The first step into what would have been a decades-long journey was in 1989 when Robson tested atoms’ properties in a new way, combining positively charged copper ions with a four-armed molecule. This had a chemical group that was attracted to copper ions at the end of each arm, reads a description in the Nobel Prize’s statement.
When they were combined, they formed a shape similar to a diamond filled with cavities. But the crystal would collapse easily.

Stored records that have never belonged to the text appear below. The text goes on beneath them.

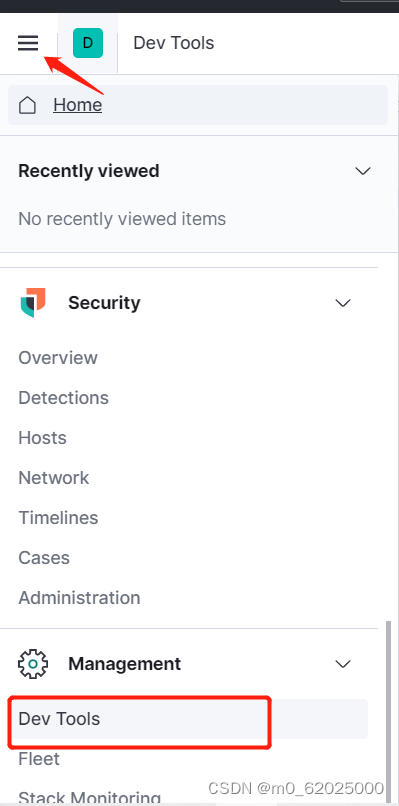
Task: Click the Security shield logo icon
Action: pyautogui.click(x=33, y=303)
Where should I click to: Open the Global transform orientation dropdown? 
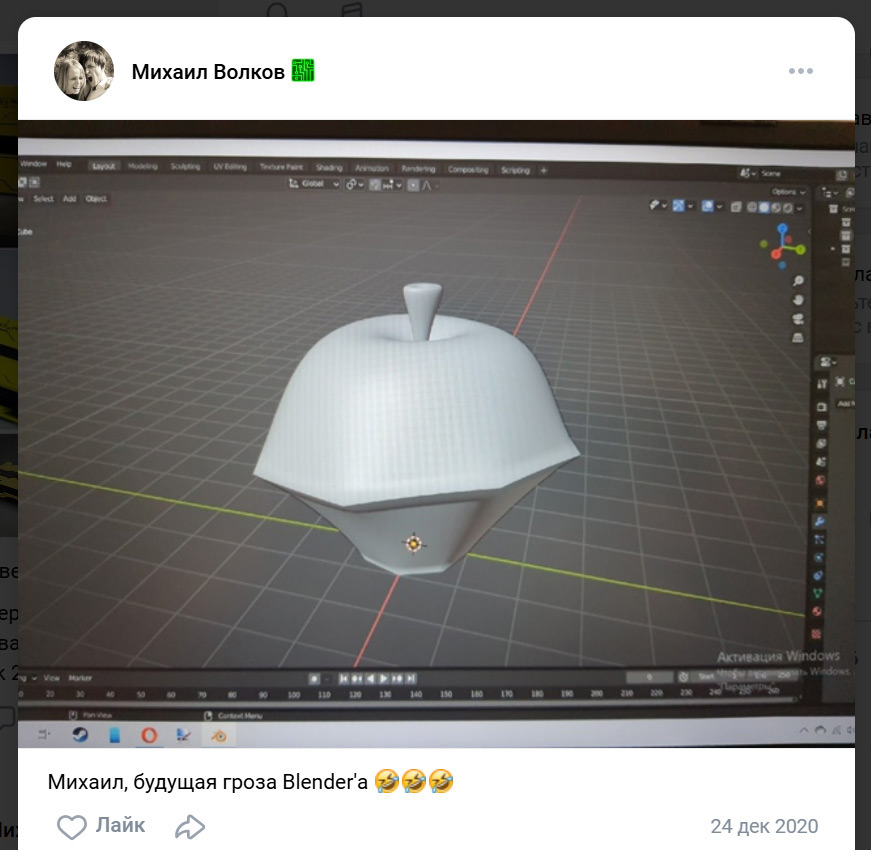click(x=314, y=184)
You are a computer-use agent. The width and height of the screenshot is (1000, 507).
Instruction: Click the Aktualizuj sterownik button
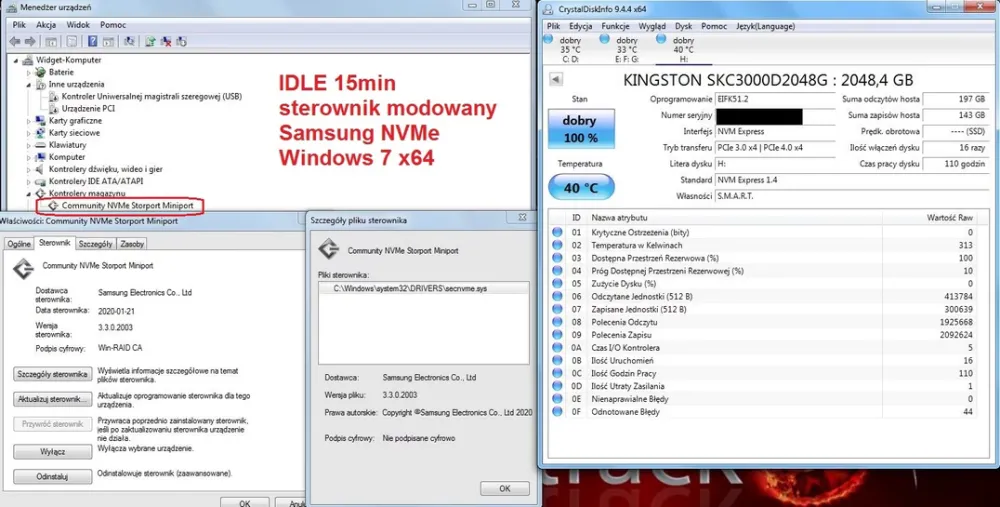51,399
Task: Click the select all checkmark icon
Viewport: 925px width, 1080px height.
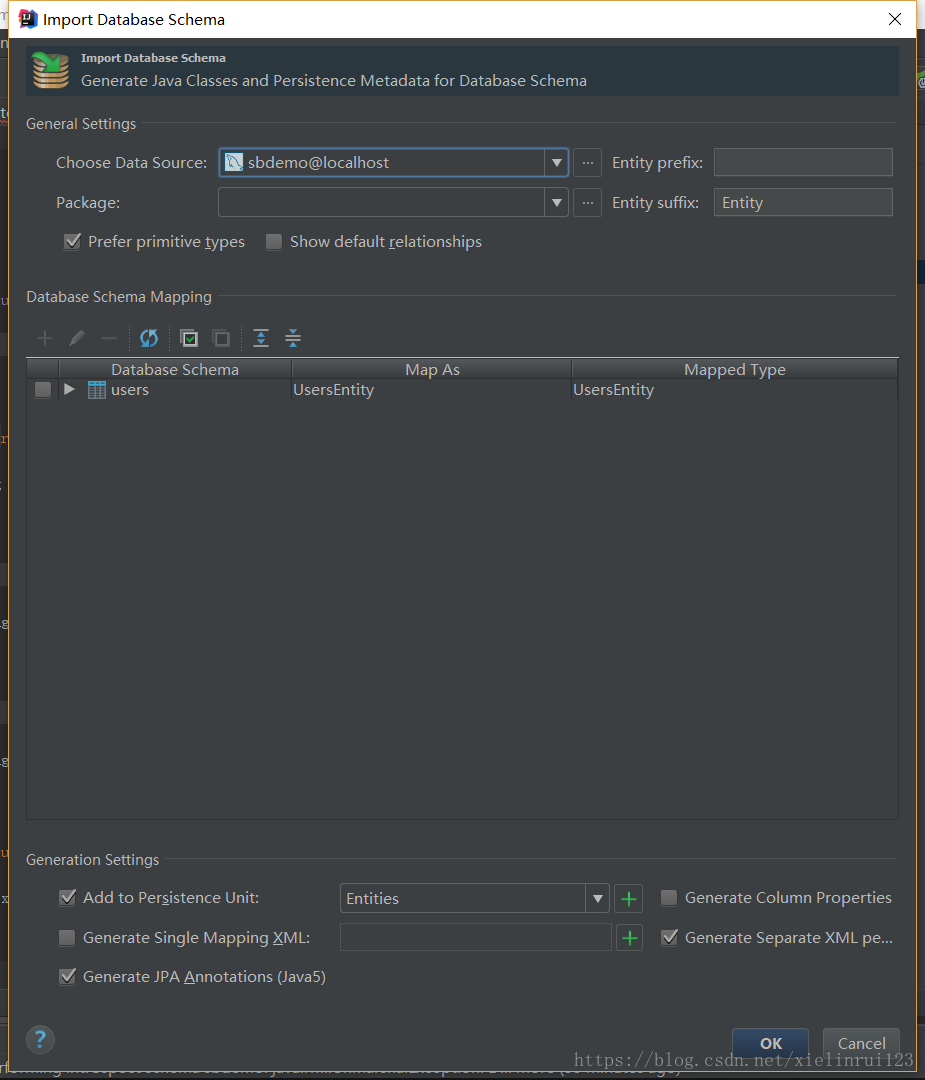Action: tap(189, 339)
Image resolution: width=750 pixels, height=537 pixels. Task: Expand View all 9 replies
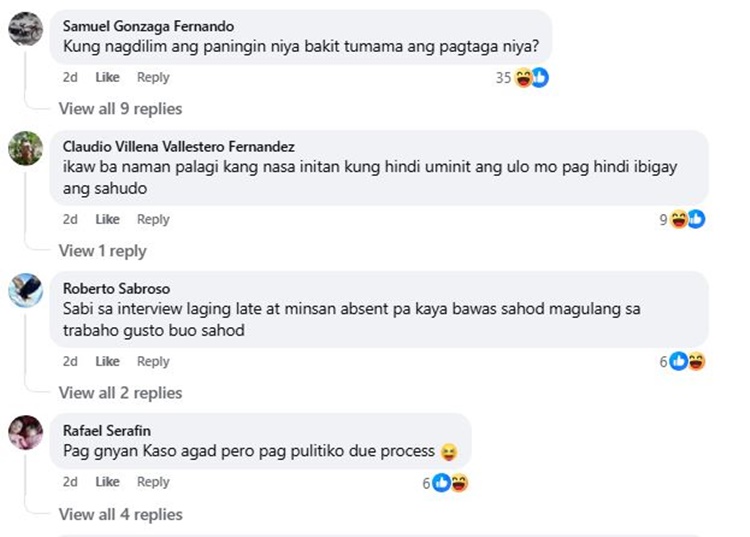pos(120,109)
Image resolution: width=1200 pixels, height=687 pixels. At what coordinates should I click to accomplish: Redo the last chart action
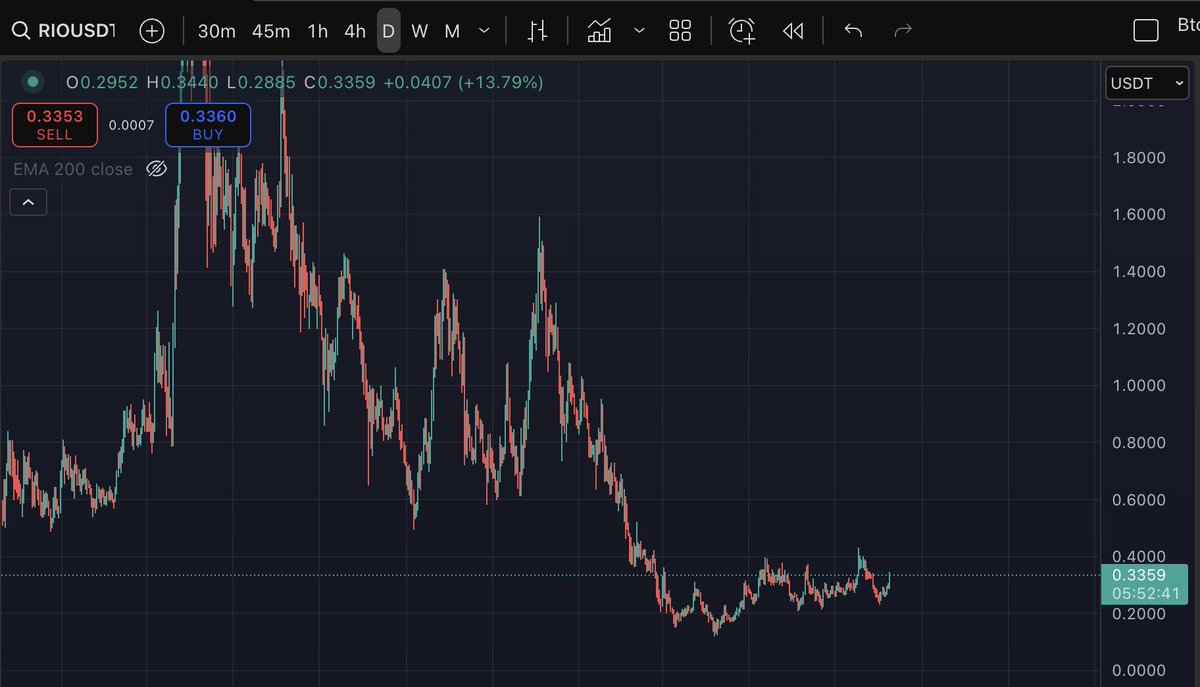[903, 31]
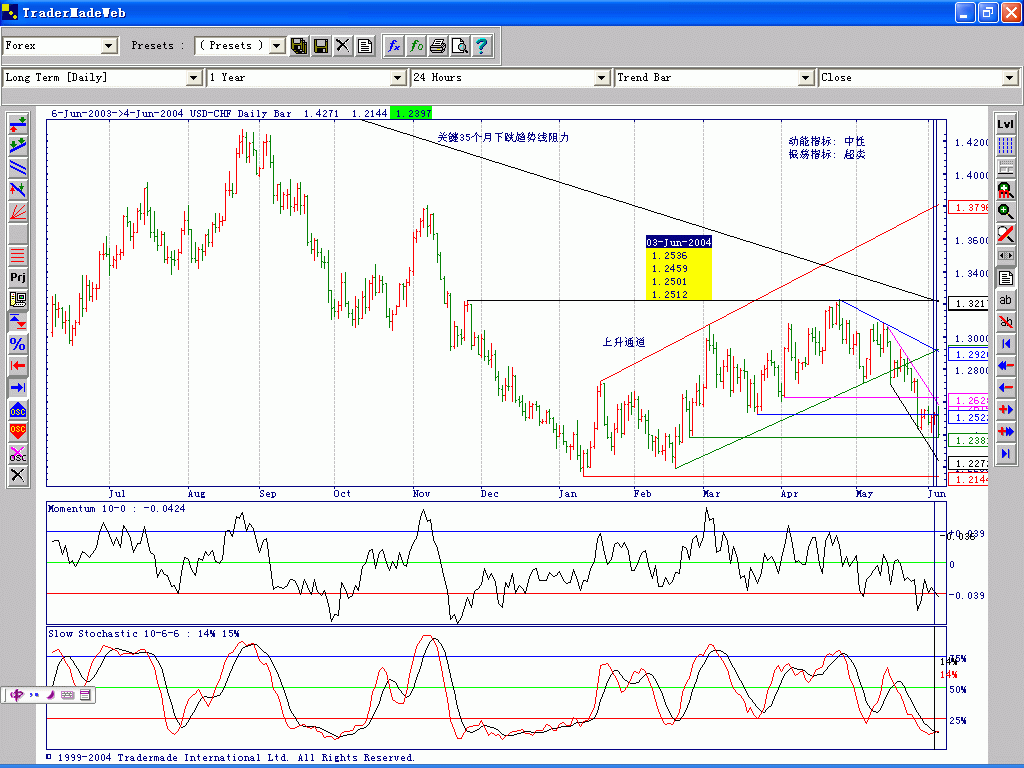The height and width of the screenshot is (768, 1024).
Task: Toggle the blue OSC oscillator button
Action: [x=18, y=409]
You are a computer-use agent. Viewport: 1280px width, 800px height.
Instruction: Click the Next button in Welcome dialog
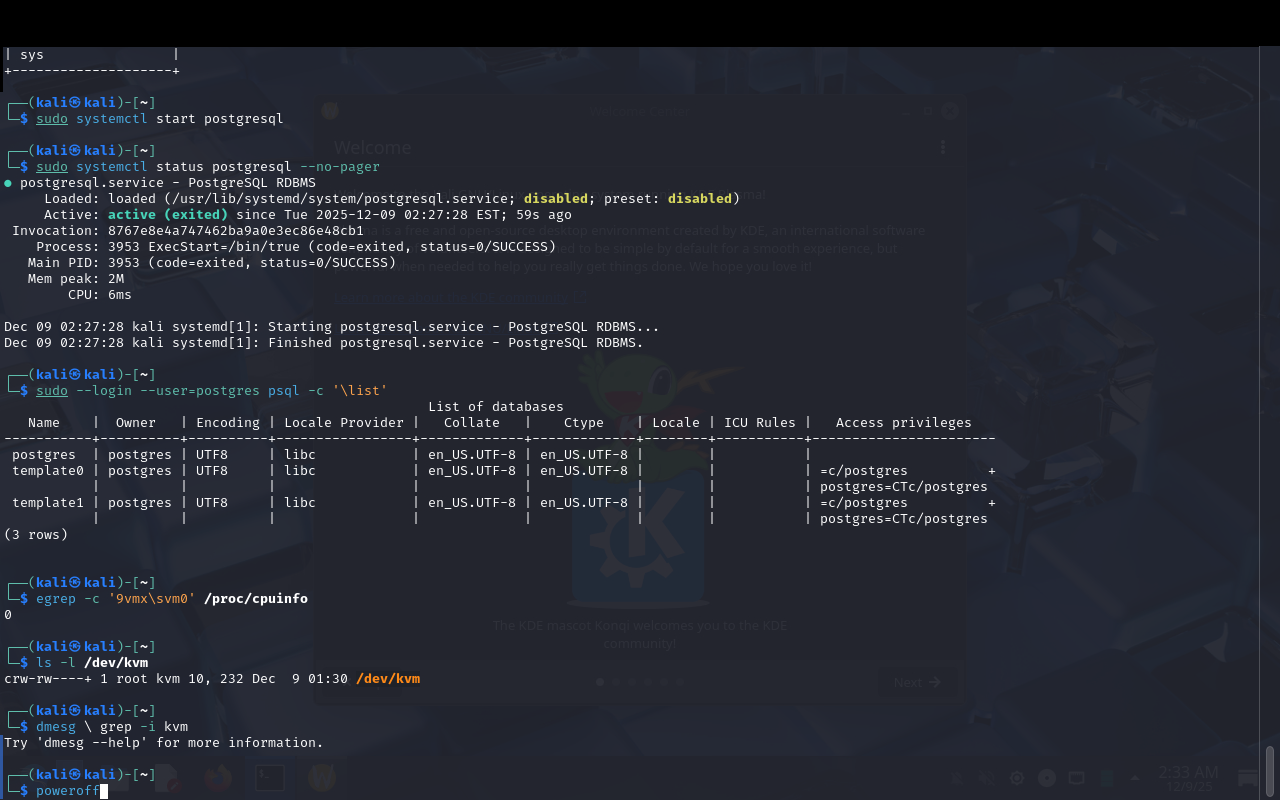click(917, 682)
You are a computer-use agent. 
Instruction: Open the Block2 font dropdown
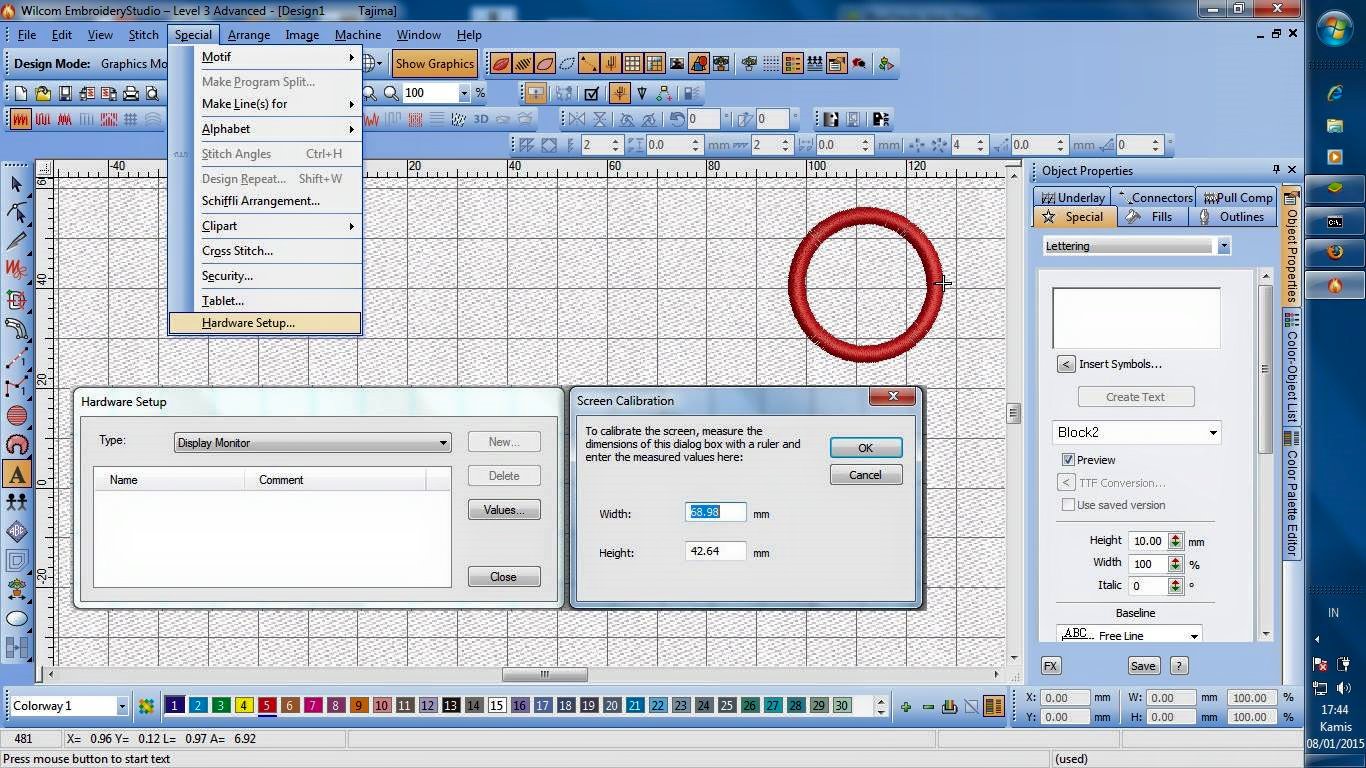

That is when Kitagawa and Yaghi entered the frame. Working separately between 1992 and 2003, they made a series of discoveries to make the metal frameworks stable. Kitagawa showed that they could be made flexible while Yaghi discovered that they can be modified using rational design.
“We named Kitagawa and Yaghi Citation Laureates in 2010, based on their exceptional citation records in the Web of Science — a clear signal, even then, of their profound influence on the field, said David Pendlebury, head of research analysis at the Institute for Scientific Information at Clarivate.
“Their highly cited papers reflected a rapidly expanding area of research, already two decades in the making at that time. Notably, both have been named Highly Cited Researchers every year since 2014, demonstrating that their contributions have not only stood the test of time but have continued to shape and lead the field as it has grown,” Pendlebury said.
The first Nobel of 2025 was announced on Monday. The prize in medicine went to Mary E Brunkow, Fred Ramsdell and Dr Shimon Sakaguchi for their discoveries concerning peripheral immune tolerance.
Tuesday’s physics prize went to John Clarke, Michel H Devoret and John M Martinis for their research on the weird world of subatomic quantum tunnelling that advances the power of everyday digital communications and computing.
This year’s Nobel announcements continue with the literature prize on Thursday. The Nobel Peace Prize will be announced on Friday, and the economics prize next Monday.
The award ceremony will be held on December 10, the anniversary of the death of Alfred Nobel, who founded the prizes. Nobel was a wealthy Swedish industrialist and the inventor of dynamite. He died in 1896.